> [目標] 「This screenshot has width=1372, height=882.」を含む行から「pyautogui.click(x=225, y=273)」を含む行までを、「Merge1」を「Merge2」に変えて書き出すこと。それ以外は一切変えない。

> [提供資料]
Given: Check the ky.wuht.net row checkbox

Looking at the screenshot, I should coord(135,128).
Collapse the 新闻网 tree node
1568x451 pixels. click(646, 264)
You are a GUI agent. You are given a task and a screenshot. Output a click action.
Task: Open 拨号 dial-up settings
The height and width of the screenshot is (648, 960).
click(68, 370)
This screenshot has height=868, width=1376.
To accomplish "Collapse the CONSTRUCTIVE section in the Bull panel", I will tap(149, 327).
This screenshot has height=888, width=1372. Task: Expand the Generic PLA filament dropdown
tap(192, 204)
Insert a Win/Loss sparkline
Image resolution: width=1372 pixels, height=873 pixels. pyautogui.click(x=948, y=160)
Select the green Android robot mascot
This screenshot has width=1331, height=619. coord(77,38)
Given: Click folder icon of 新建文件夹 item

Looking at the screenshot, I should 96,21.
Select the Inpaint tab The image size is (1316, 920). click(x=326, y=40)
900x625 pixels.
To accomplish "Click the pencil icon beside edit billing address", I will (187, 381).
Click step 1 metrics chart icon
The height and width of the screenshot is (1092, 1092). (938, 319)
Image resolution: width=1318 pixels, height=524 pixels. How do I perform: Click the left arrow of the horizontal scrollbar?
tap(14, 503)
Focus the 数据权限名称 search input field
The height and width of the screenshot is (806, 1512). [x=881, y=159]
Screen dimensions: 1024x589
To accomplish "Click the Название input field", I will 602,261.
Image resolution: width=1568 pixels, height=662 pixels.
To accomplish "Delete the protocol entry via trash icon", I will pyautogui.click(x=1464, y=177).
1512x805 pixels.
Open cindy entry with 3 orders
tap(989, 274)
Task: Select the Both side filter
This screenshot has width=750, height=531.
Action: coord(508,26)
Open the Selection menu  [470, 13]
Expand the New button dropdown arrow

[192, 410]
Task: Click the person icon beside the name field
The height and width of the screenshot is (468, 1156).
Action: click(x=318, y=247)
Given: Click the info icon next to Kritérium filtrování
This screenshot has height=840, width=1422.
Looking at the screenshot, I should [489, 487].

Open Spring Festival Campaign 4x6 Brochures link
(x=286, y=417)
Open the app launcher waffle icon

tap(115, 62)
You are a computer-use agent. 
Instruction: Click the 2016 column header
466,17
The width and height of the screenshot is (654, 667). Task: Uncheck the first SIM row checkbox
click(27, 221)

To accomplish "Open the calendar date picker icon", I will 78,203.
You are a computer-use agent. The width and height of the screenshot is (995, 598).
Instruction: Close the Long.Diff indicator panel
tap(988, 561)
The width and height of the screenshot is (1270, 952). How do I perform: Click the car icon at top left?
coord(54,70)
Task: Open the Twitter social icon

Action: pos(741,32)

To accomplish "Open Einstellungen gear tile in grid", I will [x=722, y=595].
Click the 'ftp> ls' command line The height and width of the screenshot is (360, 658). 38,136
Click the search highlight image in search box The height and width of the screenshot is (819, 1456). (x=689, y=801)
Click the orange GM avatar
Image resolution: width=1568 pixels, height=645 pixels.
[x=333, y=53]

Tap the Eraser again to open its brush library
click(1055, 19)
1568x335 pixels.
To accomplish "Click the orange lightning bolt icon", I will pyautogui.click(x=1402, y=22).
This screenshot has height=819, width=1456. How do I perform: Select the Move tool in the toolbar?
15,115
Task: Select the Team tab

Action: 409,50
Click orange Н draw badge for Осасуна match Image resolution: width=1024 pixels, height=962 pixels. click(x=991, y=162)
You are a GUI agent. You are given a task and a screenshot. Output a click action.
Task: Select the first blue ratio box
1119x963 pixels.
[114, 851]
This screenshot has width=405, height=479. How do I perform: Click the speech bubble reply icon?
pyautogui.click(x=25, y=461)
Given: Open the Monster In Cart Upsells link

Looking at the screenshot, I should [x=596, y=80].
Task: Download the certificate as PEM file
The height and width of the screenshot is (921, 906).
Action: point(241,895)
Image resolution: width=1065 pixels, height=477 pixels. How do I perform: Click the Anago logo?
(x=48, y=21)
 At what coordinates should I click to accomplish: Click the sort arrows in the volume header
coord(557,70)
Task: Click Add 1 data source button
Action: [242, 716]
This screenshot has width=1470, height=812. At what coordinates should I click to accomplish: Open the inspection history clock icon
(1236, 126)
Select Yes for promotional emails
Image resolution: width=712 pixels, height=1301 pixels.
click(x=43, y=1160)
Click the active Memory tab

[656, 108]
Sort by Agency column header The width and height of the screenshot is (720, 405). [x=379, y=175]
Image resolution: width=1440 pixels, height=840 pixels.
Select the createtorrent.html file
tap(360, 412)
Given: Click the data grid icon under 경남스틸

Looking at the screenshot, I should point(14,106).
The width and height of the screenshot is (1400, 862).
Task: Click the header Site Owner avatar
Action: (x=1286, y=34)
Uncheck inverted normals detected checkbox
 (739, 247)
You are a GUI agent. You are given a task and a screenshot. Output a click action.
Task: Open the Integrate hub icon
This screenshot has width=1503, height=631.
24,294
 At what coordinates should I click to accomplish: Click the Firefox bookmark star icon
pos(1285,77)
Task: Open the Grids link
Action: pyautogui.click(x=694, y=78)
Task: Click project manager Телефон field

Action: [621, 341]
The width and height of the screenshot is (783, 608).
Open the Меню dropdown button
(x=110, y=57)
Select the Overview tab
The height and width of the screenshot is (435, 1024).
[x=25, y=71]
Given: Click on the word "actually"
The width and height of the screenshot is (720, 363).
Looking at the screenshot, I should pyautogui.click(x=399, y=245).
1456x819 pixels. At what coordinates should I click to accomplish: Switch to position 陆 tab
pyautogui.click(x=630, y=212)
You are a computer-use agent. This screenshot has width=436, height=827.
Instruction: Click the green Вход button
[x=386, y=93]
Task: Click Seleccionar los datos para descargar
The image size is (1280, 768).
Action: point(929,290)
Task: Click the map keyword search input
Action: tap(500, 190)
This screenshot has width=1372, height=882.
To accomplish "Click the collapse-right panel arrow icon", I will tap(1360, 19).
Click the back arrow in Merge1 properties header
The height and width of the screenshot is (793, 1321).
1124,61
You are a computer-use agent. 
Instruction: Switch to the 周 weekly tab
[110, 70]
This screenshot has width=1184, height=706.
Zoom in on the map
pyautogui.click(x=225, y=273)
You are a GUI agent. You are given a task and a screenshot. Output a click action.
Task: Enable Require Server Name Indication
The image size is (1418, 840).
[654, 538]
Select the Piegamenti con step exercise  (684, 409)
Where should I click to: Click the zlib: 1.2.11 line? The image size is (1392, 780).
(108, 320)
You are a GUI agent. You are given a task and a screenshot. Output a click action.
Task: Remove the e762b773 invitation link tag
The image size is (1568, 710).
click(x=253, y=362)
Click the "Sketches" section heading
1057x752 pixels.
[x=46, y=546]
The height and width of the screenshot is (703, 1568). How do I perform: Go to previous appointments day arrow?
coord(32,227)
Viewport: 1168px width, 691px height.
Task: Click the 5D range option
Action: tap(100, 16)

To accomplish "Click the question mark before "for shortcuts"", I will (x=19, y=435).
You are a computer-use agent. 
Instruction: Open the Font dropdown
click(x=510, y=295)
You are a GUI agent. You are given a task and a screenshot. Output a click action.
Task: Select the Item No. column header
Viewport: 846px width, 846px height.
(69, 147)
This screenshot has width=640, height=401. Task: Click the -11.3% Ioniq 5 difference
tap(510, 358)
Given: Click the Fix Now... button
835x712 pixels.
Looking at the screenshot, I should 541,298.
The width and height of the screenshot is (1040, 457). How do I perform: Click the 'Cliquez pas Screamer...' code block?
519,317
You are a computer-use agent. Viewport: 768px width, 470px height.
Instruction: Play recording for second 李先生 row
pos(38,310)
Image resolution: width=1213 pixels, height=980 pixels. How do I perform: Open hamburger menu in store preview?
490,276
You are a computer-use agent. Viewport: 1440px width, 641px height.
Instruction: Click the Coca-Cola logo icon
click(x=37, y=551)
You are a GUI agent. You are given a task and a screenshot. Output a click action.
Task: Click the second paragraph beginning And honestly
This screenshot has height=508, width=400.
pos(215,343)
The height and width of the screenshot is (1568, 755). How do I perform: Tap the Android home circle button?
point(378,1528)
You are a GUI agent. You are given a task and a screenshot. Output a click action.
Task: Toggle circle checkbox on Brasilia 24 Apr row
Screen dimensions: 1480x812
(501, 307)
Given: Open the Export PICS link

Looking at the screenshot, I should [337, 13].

> [解答]
This screenshot has width=1372, height=882.
To accomplish "Click the collapse-right panel arrow icon", I will tap(1360, 19).
Click the back arrow in Merge2 properties header
The height and width of the screenshot is (793, 1321).
1124,61
You are a computer-use agent. 
Instruction: Switch to the 周 weekly tab
[110, 70]
This screenshot has width=1184, height=706.
Zoom in on the map
pyautogui.click(x=225, y=273)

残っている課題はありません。